(Dataset excerpts)
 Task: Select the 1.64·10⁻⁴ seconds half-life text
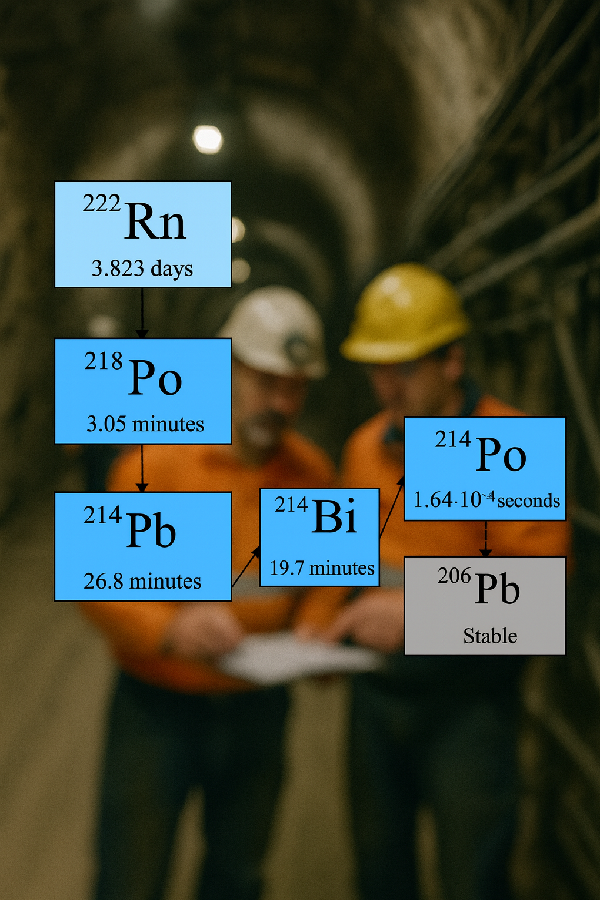pos(486,500)
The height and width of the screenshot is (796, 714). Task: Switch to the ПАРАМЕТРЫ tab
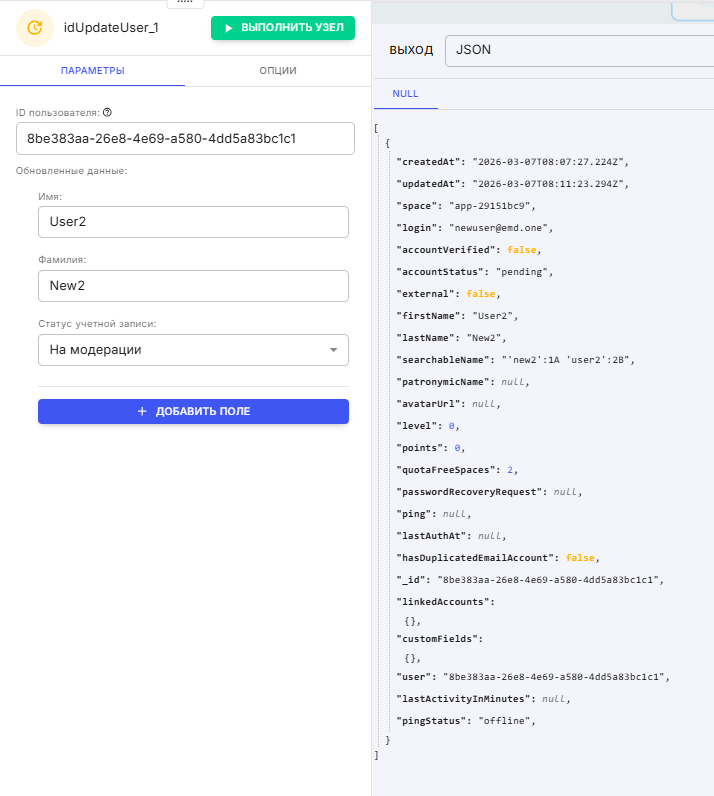pyautogui.click(x=93, y=71)
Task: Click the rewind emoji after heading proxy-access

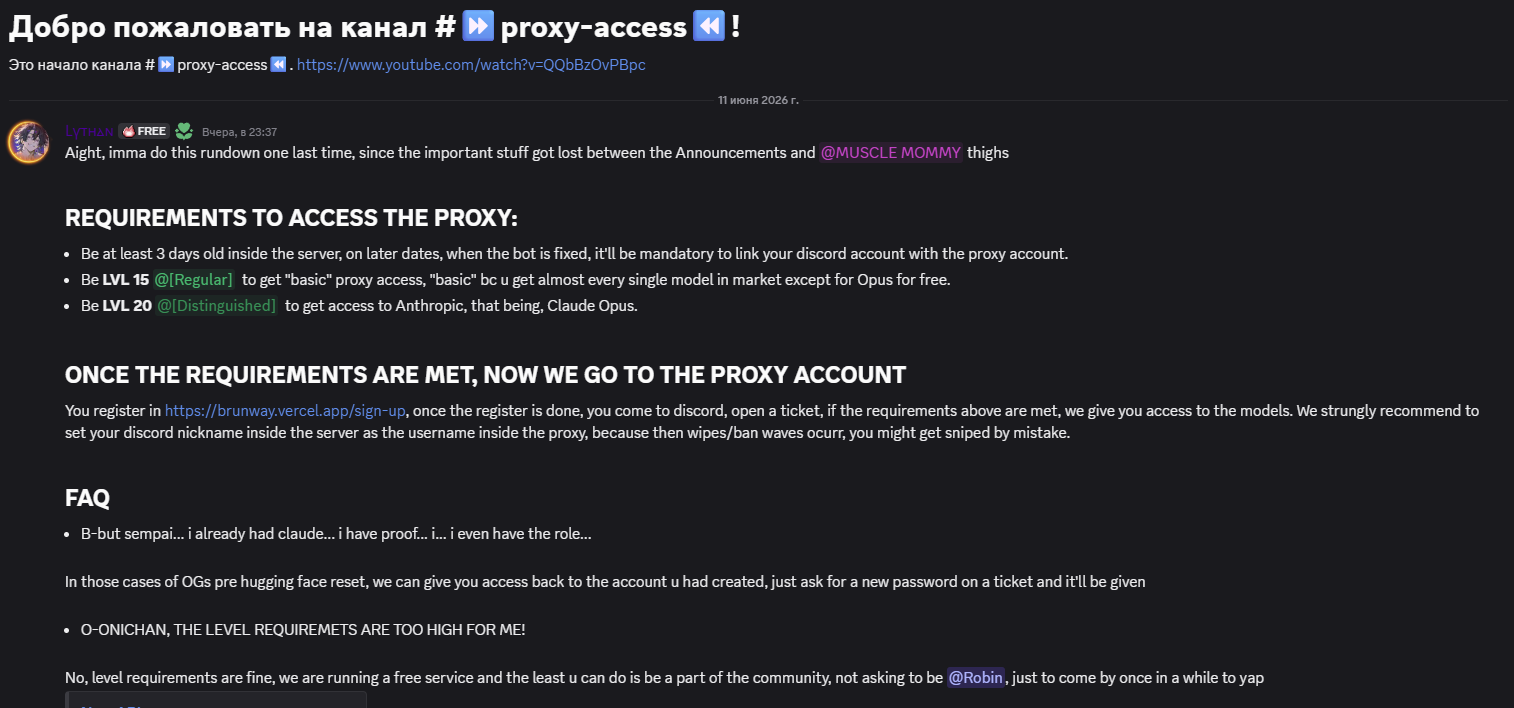Action: [x=708, y=26]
(End Dataset excerpts)
Could you transcribe exactly the lines from the one with "The height and" through the end of the data, both ends included, and nothing else, skipping the pictures?

The height and width of the screenshot is (796, 714). Task: Switch to the ПАРАМЕТРЫ tab
pyautogui.click(x=93, y=71)
Task: Click the rewind emoji after heading proxy-access

Action: [x=708, y=26]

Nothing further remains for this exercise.